Saturday at Warriors’ practice, Green expanded on the subject, here’s the video via Anthony Slater of the San Jose Mercury News.

If you prefer to read are Green’s comments transcribed:

“I just laugh at it. It’s funny how you can tell me how I get hit and how my body is supposed to react. I didn’t know the league office was that smart when it came to body movements. I’m not sure if they took kinesiology for their positions to tell you how your body is going to react when you get hit in a certain position. Or you go up and you have guys who jump to the ceiling. A lot of these guys that make the rules can’t touch the rim, yet they tell you how you’re way up there in the air which way you’re body (is supposed to go). I don’t understand that. That’s like me going in there and saying, ‘Hey, you did something on your paperwork wrong.’ I don’t know what your paperwork looks like. But it is what it is. They made the rule. Make your rule. I don’t care. But if you’re going to say it’s an unnatural thing, an unnatural act, no offense to James Harden, but I’ve never seen nobody up until James started doing it that shoots a layup like this under your arm (sweeps arms in a demonstration). That’s really not a natural act either. That’s not a natural basketball play either. But, hey, if you’re going to make a rule, make a rule. But if you’re going to take unnatural acts out the game, then let’s lock in on all these unnatural acts and take them out the game. I don’t know. Let them keep telling people how their body react I guess. They need to go take a few more kinesiology classes though. Maybe they can take a taping class or functional movement classes. Let me know how the body works because clearly mine don’t work the right way.”

Two things.

First, Green should know that the ultimate hammer on NBA fines is Kiki Vandeweghe — former NBA player, two-time All-Star, who also coached in the league. You want a guy with a players’ perspective making the call? You already have it. And Vandeweghe played in a far more physical era than this one.

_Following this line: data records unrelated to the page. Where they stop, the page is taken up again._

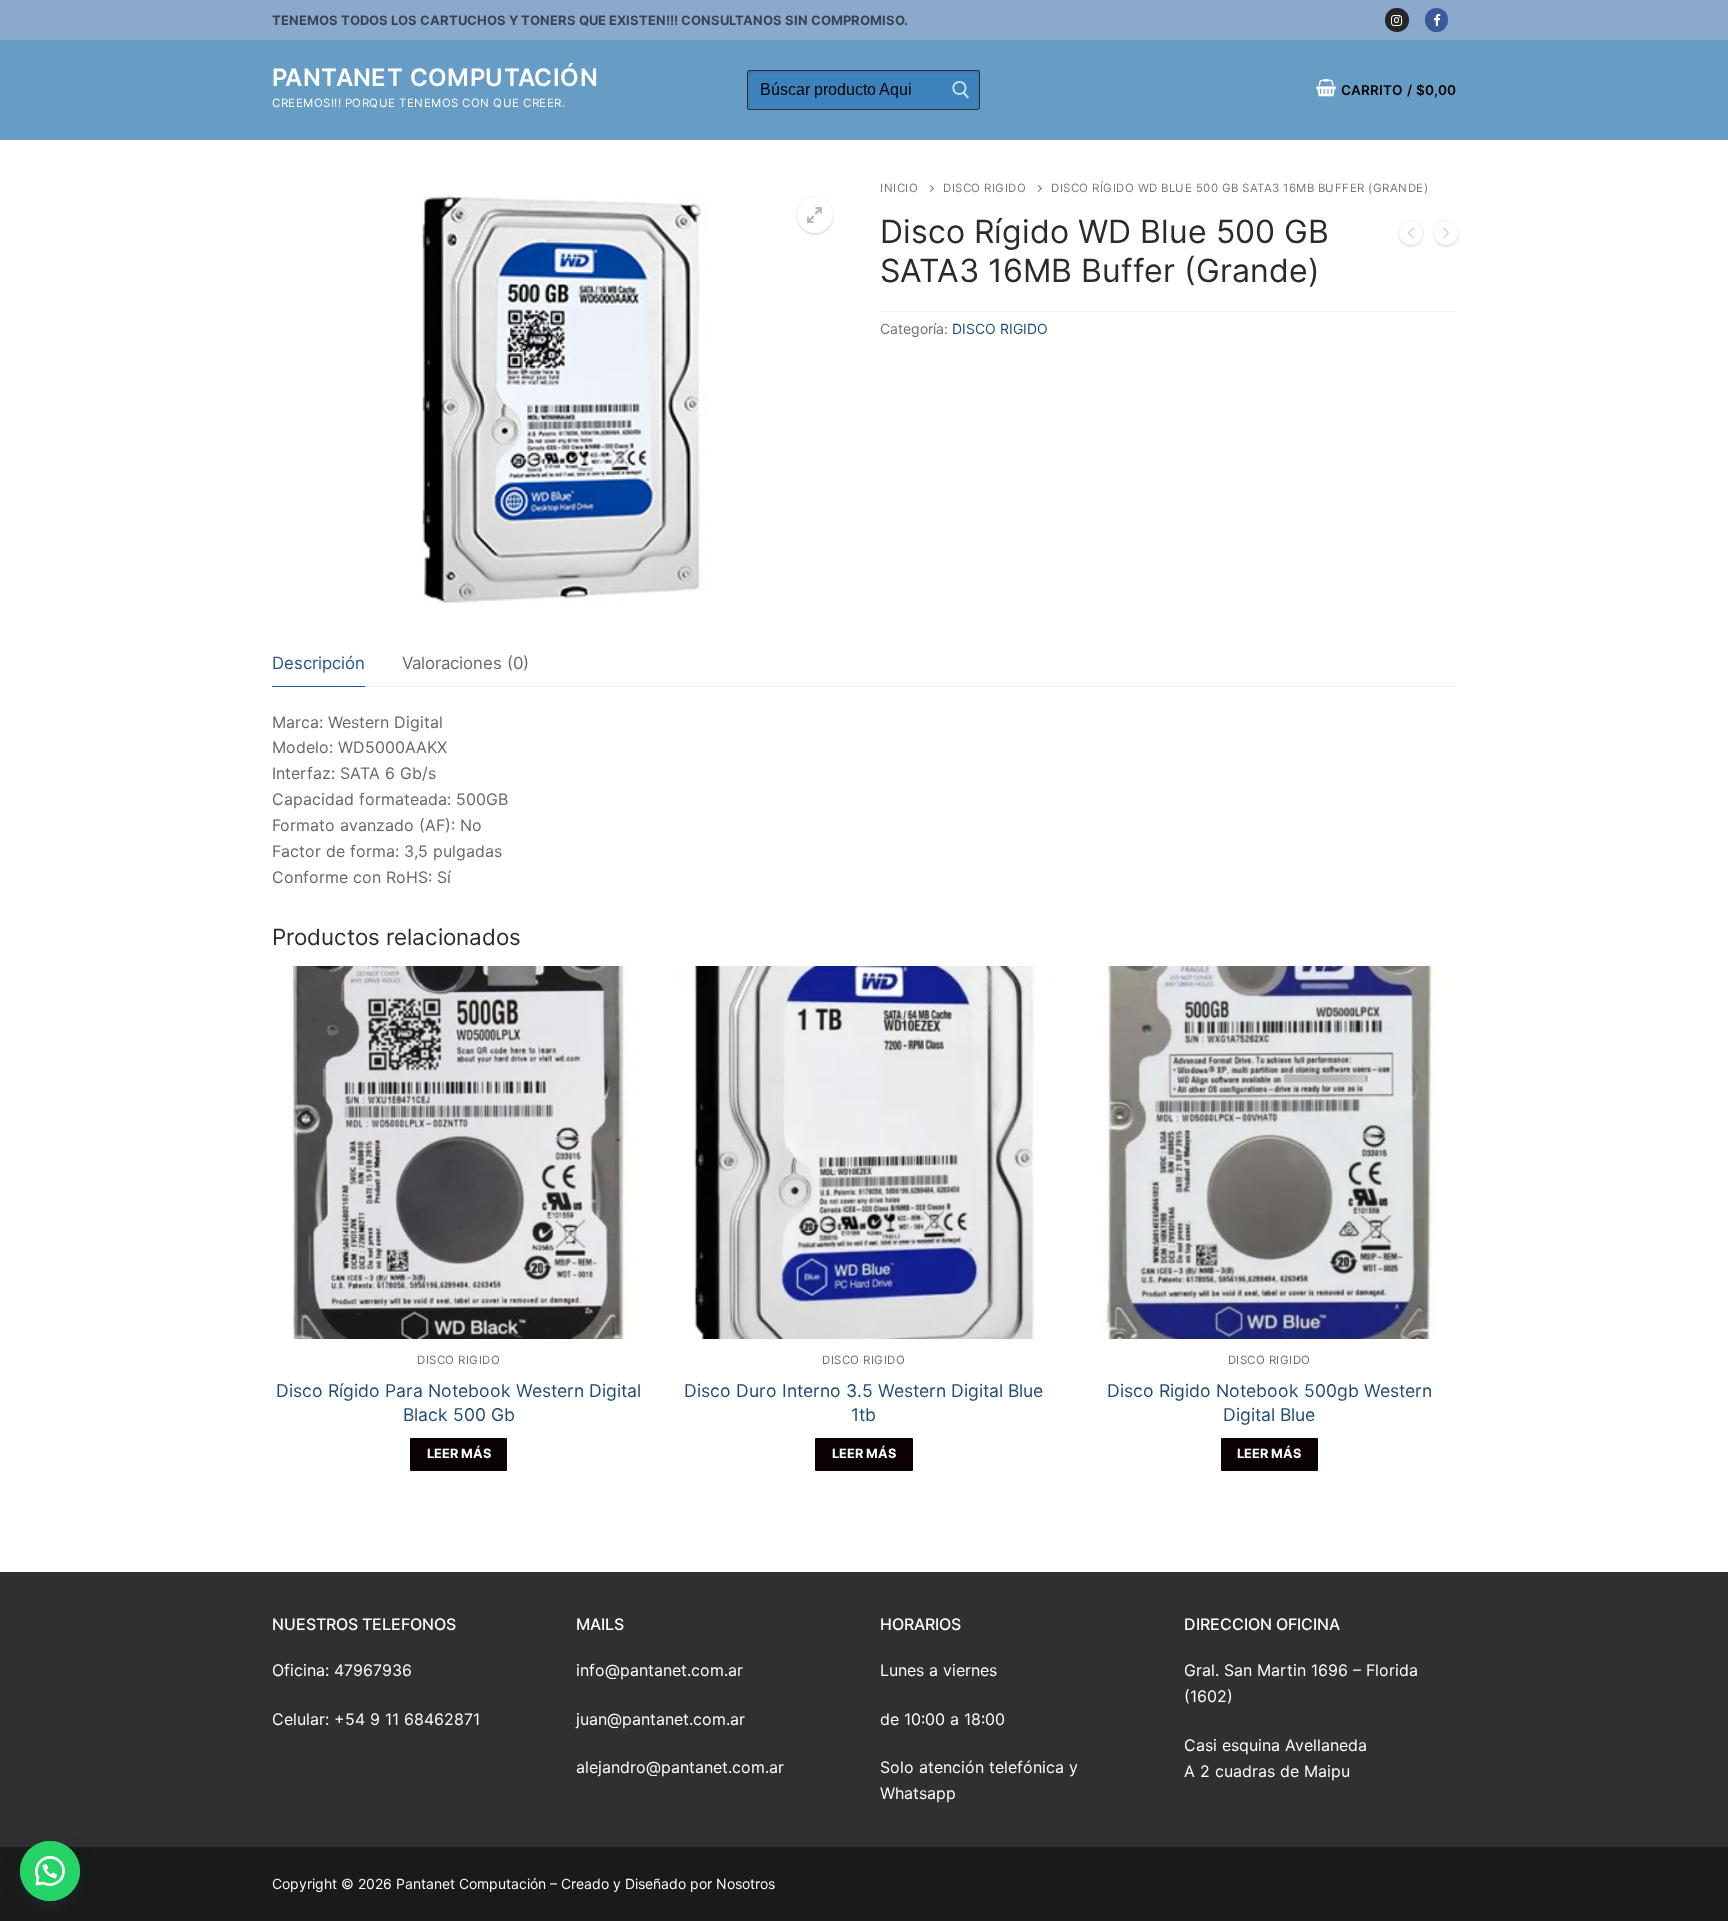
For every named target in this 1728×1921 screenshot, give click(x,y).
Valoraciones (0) (465, 663)
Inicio (899, 188)
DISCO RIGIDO (984, 188)
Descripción (318, 663)
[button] (50, 1871)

Second, the flagrant was not issued because of intent but because of the action — if you kick a guy in the face, it’s a flagrant foul. There’s no gray area here, and officials shouldn’t have to guess a player’s intent. When Green went up he was fouled by Harden, and to maintain his balance Green flailed his legs out, something he has done plenty and other players going back decades have done too. That doesn’t mean it’s not reckless. That doesn’t mean a player is still not responsible for his body. Ask soccer officials about this same issue — get your leg above the waist with other players around and it can be called a “dangerous play.” In the NBA, if your leg flies up and hits a guy in the face, it’s a flagrant foul. Whether or not you meant to do it.

Green knows the league is cracking down on this. He knows he’s a target. It’s on him to change. One would think the Finals would have taught him that lesson.